Get ready to elevate your wild game with this mouthwatering grilled venison recipe, perfect for a flavorful outdoor feast that’s sure to impress family and friends.

Grilled Venison Rack
Grilled Venison Rack

This marinated grilled venison rack recipe brings out the rich, natural flavors of the meat with a savory blend of herbs, spices, and a hint of sweetness. The tender venison absorbs the marinade, making it incredibly juicy and full of flavor. Perfect for grilling, pan-searing, or roasting. 

Feeds 2-4 people 

Prep time 4 hours 

Cook time 10 minutes

Why Marinating Venison Works

Tenderizes the meat: The acidic components in marinades, like vinegar or citrus, break down tough muscle fibers, making venison more tender.

Enhances flavor: Marinades infuse venison with herbs, spices, and seasonings, amplifying its natural flavors and adding depth.

Reduces gaminess: Marinating helps mellow out the gamey taste of venison, making it more appealing to a wider range of palates.

Locks in moisture: The oil in marinades helps to keep the lean meat moist during cooking, preventing it from drying out.

Ingredients

  • 1 venison rack (The venison rack i purchased had 5 bones) 
  • ½ yellow onion 
  • 5 whole garlic cloves 
  • 2 tablespoons of dried oregano 
  • ¼ cup red wine vinegar 
  • 3 teaspoons of salt 
  • 2 teaspoons of pepper 
  • 1 rosemary sprig 
  • 1 tablespoon of lemon pepper seasoning (You can replace this with an all purpose seasoning) 
  • 1 bunch of cilantro (Approx. 1 ½ cups)
  • 1 bunch of parsley (Approx. 1 ½ cups)
  • 1 ¼ cups of extra virgin olive oil 
  • Half a stick of garlic & herb butter (regular butter will work as well)
Ingredients
Ingredients

Marinating Process

Prepare the marinade: In a food processor, add cilantro, parsley, yellow onion, garlic cloves, oregano, red wine vinegar, rosemary leaves, olive oil, salt, and pepper. Blend everything until you get a smooth, finely mixed marinade.

Pre blend marinade

Prepare the venison: Separate your venison rack into individual chops. Place the chops into a deep dish or a large zip-lock bag.

Marinate: Pour the marinade over the venison chops, ensuring they are fully coated. Seal the dish or bag, and allow the venison to marinate for at least 4 hours. This will help tenderize the meat and infuse it with flavor.

Marinade

Cooking Process


After marinating: Once the venison chops have marinated for 4 hours, remove them from the marinade and pat them dry with a paper towel. Season both sides of the chops with lemon pepper seasoning for extra zest.

Seasoned Venison

Grill the venison: Preheat your grill to 450°F (232°C). Place the venison chops on the grill and cook them on high heat. Flip the chops every 1-2 minutes to get a nice crust on both sides.

Grilled Venison

Check internal temperature: Once the venison chops reach an internal temperature of 135°F (57°C), they are perfectly cooked. This will give you a juicy, medium-rare result.

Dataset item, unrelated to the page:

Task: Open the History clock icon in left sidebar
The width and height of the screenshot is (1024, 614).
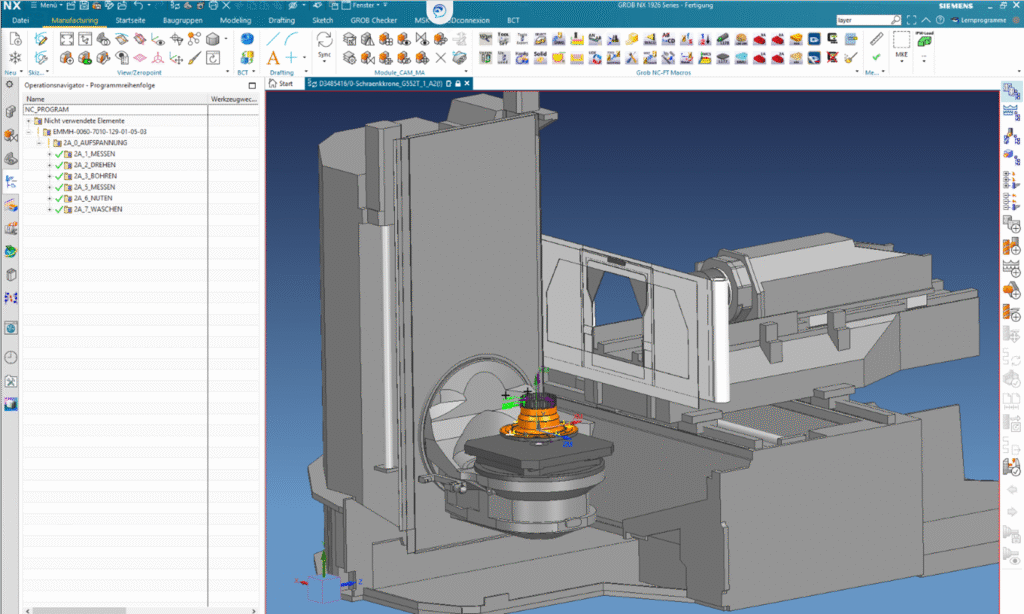Action: 11,356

Serve: Remove the chops from the grill and plate them up. Serve over mashed potatoes or with a side of grilled vegetables for a hearty, delicious meal.

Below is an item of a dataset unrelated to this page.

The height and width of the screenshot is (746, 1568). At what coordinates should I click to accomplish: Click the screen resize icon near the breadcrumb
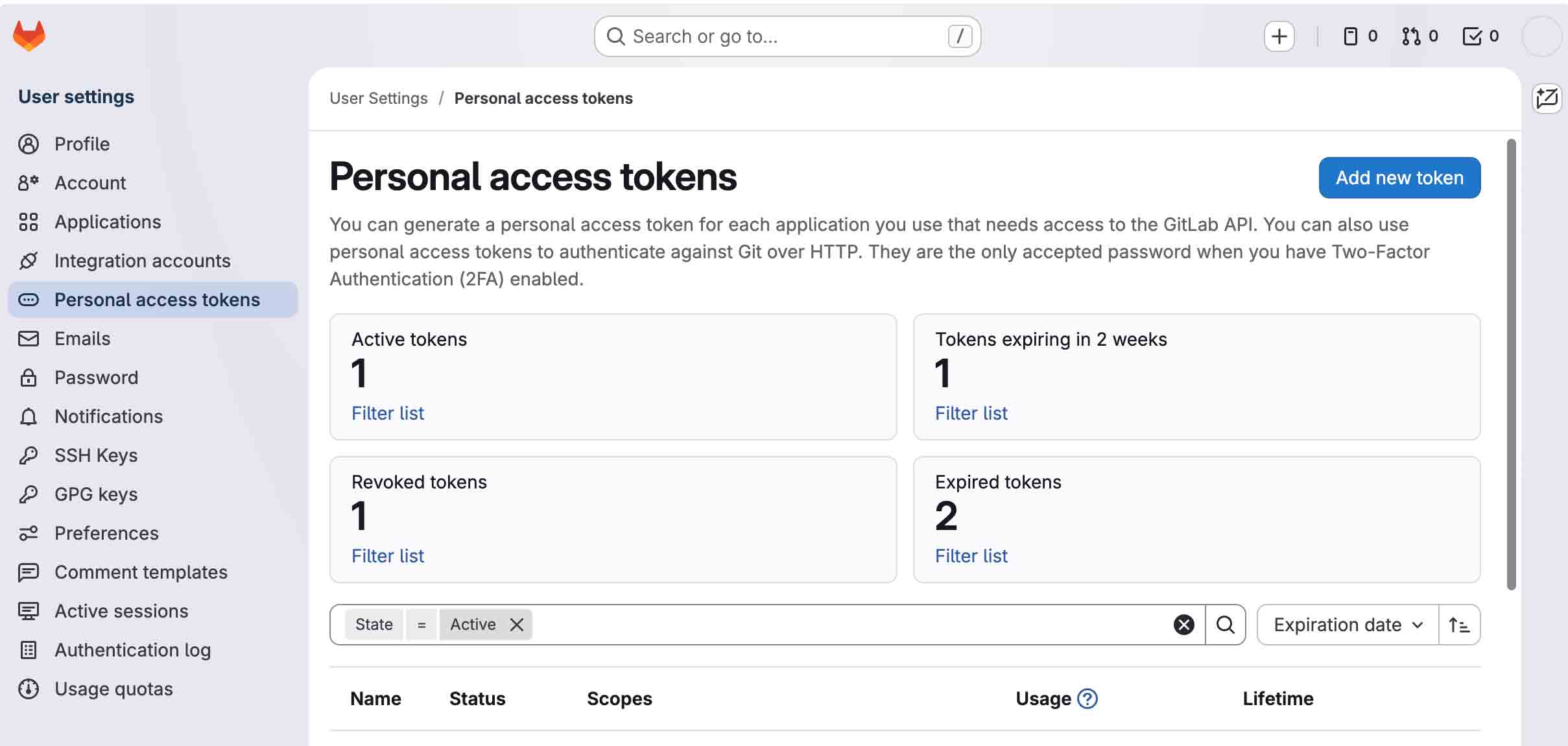(1547, 98)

Garlic & Herb Butter: Melt down some garlic & herb butter, Once melted drizzle the butter over the top of the grilled venison chops

This marinade works great on Lamb Loin Chops & Grilled Elk Steaks

Grilled Venison Rack
Grilled Venison Rack
Yield: 5

Grilled Venison Rack

Grilled Venison Rack

This marinated grilled venison recipe brings out the rich, natural flavors of the meat with a savory blend of herbs, spices, and a hint of sweetness. The tender venison absorbs the marinade, making it incredibly juicy and full of flavor. Perfect for grilling, pan-searing, or roasting.

Prep Time: 4 hours
Cook Time: 10 minutes
Total Time: 4 hours 10 minutes

Ingredients

  • 1 venison rack (The venison rack i purchased had 6 bones)
  • ½ yellow onion
  • 5 whole garlic cloves
  • 2 tablespoons of dried oregano
  • ¼ cup red wine vinegar
  • 3 teaspoon of salt
  • 2 teaspoon of pepper
  • 1 rosemary sprig
  • 1 tablespoon of lemon pepper seasoning (You can replace this with an all purpose seasoning)
  • 1 bunch of cilantro (Approx. 1 ½ cups)
  • 1 bunch of parsley (Approx. 1 ½ cups)
  • 1 ¼ cups of extra virgin olive oil
  • Half a stick of garlic & herb butter (regular butter will work as well)

Instructions

  • In a food processor add cilantro, parsley, yellow onion, garlic cloves, oregano, red wine vinegar, rosemary sprig(leaves removed), olive oil, salt & pepper 
  • Blend together till everything is finely blended together 
  • Separate your venison rack into individual chops 
  • Add your venison chops to a deep dish of zip lock back 
  • Pour the marinade over the venison chops. Make sure all the chops get evenly covered) 
  • Marinate the venison chops for 4 hours 
  • After 4 hours remove the venison from the marinade and whip them off
  • Season the venison chops on both sides with lemon pepper seasoning 
  • Heat up your grill to 450 degrees 
  • Grill your venison chops on high heat flipping every 1-2 minutes so you get a nice crust on both sides 
  • Once your venison chops reach an internal temperature of 135 degrees they are done 
  • Remove and plate up over some mash potatoes or grilled vegetables 
  • Drizzle melted garlic & herb butter over the top
  • Serve and enjoy!

Notes

Why Marinating Venison Works 

Tenderizes the meat: The acidic components in marinades, like vinegar or citrus, break down tough muscle fibers, making venison more tender.

Enhances flavor: Marinades infuse venison with herbs, spices, and seasonings, amplifying its natural flavors and adding depth.

Reduces gaminess: Marinating helps mellow out the gamey taste of venison, making it more appealing to a wider range of palates.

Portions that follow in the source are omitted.